Francisco Pérez Mateo (Barcelona, 1903 - Madrid, 1936) is the only sculptor, known until now, whose work you can attach to the new realism or the new objectivity and one of the few who develops a sporting-themed sculpture. These features together with the fact that most of his work is missing and that his artistic career was cut short by an early death, fighting at the Carabanchel Bajo front on the 6th or 7th of November 1936, make Pérez Mateo a unique sculptor.
The Catalan Renaixença and Noucentisme are part of the environment he spent his adolescence in and that led him to become interested in the work of sculptor Aristide Maillol, creator of the sculpture rule "mediterraneísta". Barcelona in 1916 had a privileged artistic and cultural situation in Spain. An important group of artists and intellectuals went to Catalonia seeking refuge from World War I, taking with them the avant-garde.

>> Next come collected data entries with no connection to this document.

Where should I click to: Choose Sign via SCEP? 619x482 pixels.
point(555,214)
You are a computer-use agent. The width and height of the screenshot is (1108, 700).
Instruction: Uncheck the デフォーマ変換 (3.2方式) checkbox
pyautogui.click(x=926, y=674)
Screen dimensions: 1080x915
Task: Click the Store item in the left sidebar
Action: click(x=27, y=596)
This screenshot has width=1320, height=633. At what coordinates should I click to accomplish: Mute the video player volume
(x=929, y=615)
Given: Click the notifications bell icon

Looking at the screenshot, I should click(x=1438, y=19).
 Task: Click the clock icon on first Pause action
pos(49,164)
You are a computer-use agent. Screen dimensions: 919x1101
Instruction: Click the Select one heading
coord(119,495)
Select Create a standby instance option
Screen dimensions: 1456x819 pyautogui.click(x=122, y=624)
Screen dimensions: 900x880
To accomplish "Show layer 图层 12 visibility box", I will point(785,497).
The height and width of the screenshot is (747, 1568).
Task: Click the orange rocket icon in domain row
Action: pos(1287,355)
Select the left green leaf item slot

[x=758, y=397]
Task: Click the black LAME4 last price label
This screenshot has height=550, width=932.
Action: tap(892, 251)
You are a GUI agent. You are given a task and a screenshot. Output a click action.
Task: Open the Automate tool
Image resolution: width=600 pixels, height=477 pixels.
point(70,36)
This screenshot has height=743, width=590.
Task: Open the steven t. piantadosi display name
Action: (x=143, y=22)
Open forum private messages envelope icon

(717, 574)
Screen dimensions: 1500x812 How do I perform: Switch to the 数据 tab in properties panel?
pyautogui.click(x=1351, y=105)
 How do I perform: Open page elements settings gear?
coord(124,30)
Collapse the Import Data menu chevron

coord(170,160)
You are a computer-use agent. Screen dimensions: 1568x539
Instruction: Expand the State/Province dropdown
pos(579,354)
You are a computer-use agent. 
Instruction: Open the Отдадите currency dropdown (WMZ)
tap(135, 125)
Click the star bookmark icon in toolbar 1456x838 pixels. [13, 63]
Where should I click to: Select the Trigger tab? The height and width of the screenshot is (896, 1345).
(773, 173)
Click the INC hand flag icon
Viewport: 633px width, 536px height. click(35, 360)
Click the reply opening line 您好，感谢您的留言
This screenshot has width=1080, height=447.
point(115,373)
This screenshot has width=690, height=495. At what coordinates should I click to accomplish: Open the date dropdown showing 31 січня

Pérez Mateo contacts the famed Catalan sculptor Miguel Blay, who advises him to start his training at the School of Fine Arts of San Fernando which he himself directs. The artist moves to Madrid in 1919 with his father, an authentic mentor and fundamental figure in the development of the sculptor’s artistic career. From the beginning of his career, he was certain that he would focus on sculpture. Pérez Mateo was one of the young artists who chose moulds over models, that is, Miguel Angel before Auguste Rodin. In this exhibition, two small, carved pieces from his beginnings are exhibited, an ivory ring and a boxwood bracelet from 1920, which shows some Art Deco influence.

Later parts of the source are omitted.